Text:
____________________

# Replace Main or Service upgrade?



## Jlarson (Jun 28, 2009)

I want to say HD used to stock a breaker that might have fit, I don't think they do anymore and I don't even remember if it fit a Crouse-Hinds anyway.

Or, not that I would ever do this(yeah whatever), cut the seal then and there and do a panel change... :whistling2: :shifty:


----------



## ichimo23 (Nov 30, 2009)

Here's the Main breaker that needs replacing:

http://www.breakerbunch.com/content/p/8/pid/1170/catid/103/MD200V

It looks like I may be able to source it locally, but I won't know until Monday...Is there a list/source somewhere that cross-references compatible listed breakers? I think I saw a post here a long while back that did, but I dont think it included Mains.


----------



## doubleoh7 (Dec 5, 2009)

If you really want to get in her bloomers why don't you put in new new QO or siemens panel for her for free.


----------



## ichimo23 (Nov 30, 2009)

doubleoh7 said:


> If you really want to get in her bloomers why don't you put in new new QO or siemens panel for her for free.


I'm not that desperate  If i'm going to put in the better part of a day, I prefer that it's not charity work.


----------



## Shockdoc (Mar 4, 2010)

Crouse Hinds is Murray, siemens, arrow hart. They change their name as much as their underwear but keep the same crappy panel design.


----------



## jwjrw (Jan 14, 2010)

Shockdoc said:


> Crouse Hinds is Murray, siemens, arrow hart. They change their name as much as their underwear but keep the same crappy panel design.



Yea for branch circuits any BR style breaker and I think the main also should fit.


----------



## Shockdoc (Mar 4, 2010)

old style murray plug in 200 amp will fit, should be a "side" feed. est price is $120, anything more is price gouging, I might even have one kicking around.

If the "bloomers" are worth it, give her the sqd. single moms don't get enough so when they get they want to make the best of it:thumbsup:


----------



## Jlarson (Jun 28, 2009)

____________________

Your goal: From the thread about replacing the main breaker, quote the passage between "I want to say" and "a Crouse-Hinds anyway.", inclusive.

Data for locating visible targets
____________________

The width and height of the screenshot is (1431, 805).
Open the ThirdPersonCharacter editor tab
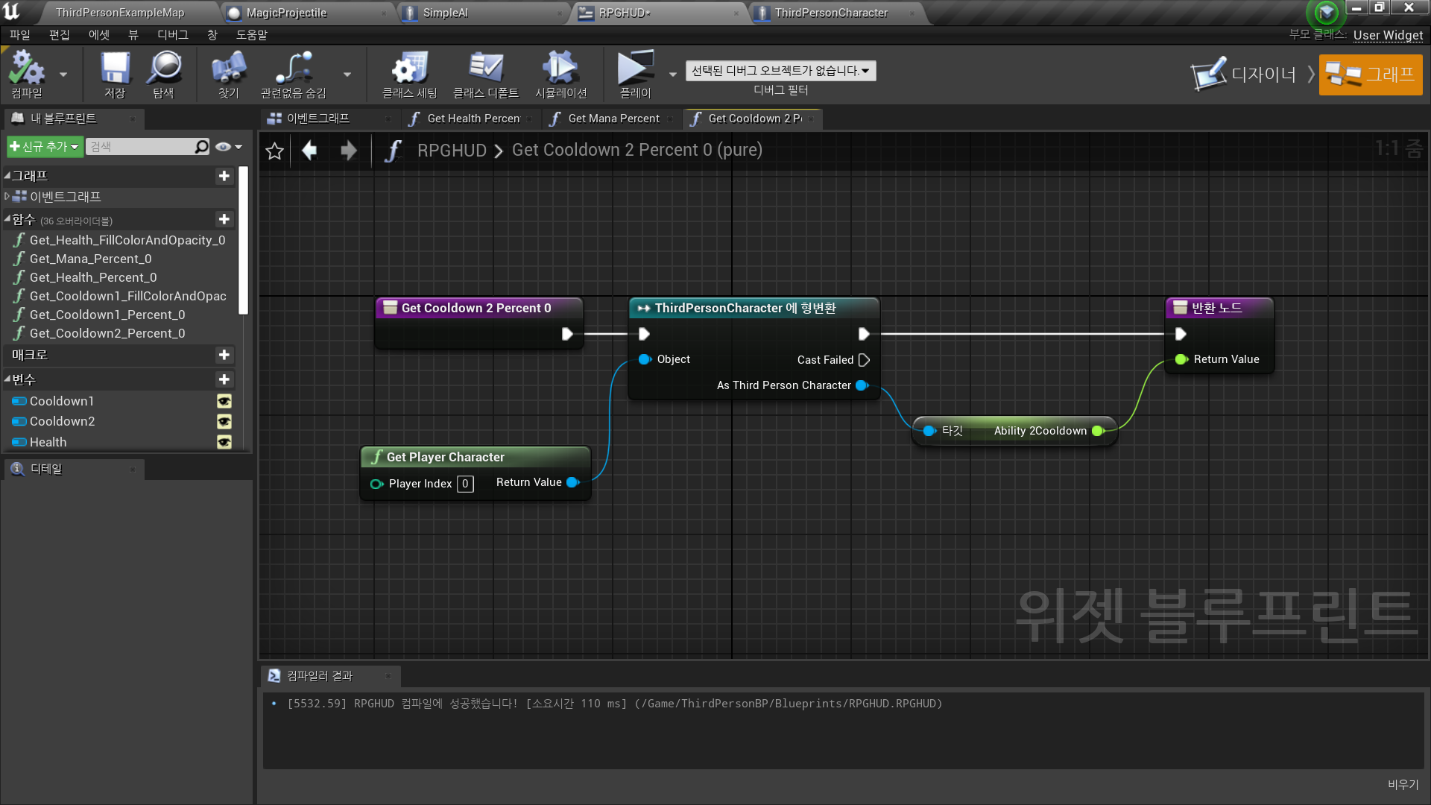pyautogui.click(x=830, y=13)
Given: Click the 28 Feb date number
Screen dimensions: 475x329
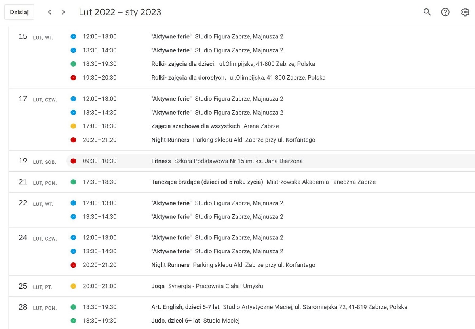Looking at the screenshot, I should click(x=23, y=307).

____________________

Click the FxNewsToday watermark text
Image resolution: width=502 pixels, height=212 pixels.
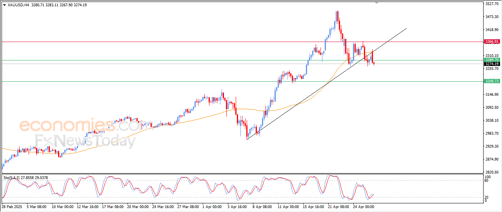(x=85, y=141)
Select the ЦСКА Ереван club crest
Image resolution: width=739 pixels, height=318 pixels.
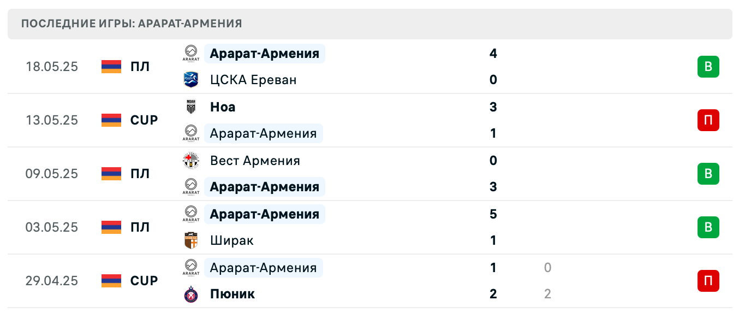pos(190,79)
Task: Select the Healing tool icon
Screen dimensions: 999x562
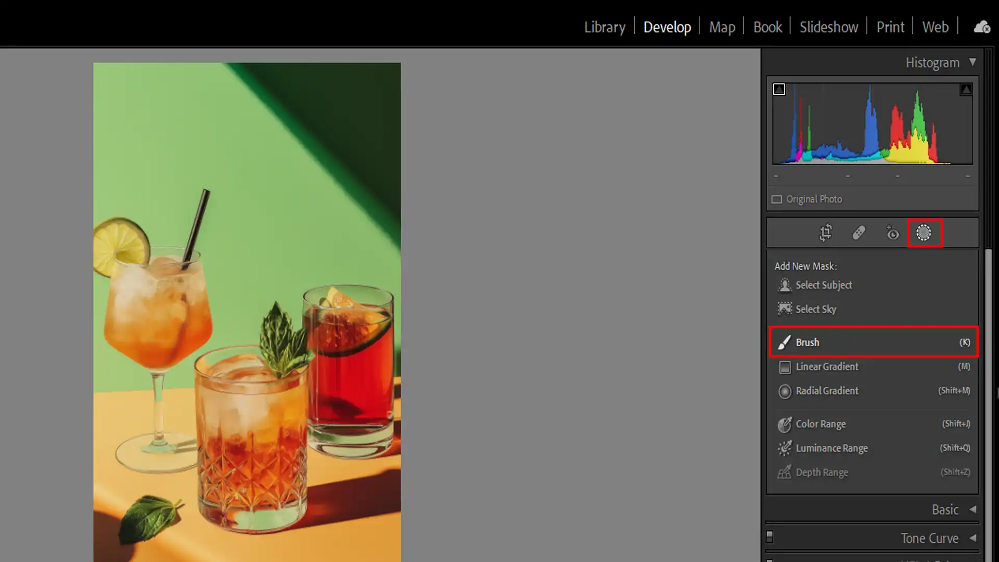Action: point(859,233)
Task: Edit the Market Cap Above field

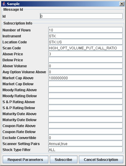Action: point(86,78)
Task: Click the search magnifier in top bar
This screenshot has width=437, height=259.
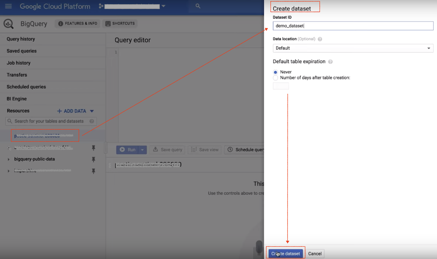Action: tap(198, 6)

____________________

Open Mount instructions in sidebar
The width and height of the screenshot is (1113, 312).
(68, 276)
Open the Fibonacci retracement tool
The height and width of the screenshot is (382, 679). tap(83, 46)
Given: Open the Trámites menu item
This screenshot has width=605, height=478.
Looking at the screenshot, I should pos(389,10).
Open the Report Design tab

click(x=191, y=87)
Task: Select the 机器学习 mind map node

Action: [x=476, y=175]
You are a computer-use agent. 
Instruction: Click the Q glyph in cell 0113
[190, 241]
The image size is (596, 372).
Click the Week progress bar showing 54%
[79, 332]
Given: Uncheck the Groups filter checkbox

____________________

Solution:
I want to say HD used to stock a breaker that might have fit, I don't think they do anymore and I don't even remember if it fit a Crouse-Hinds anyway.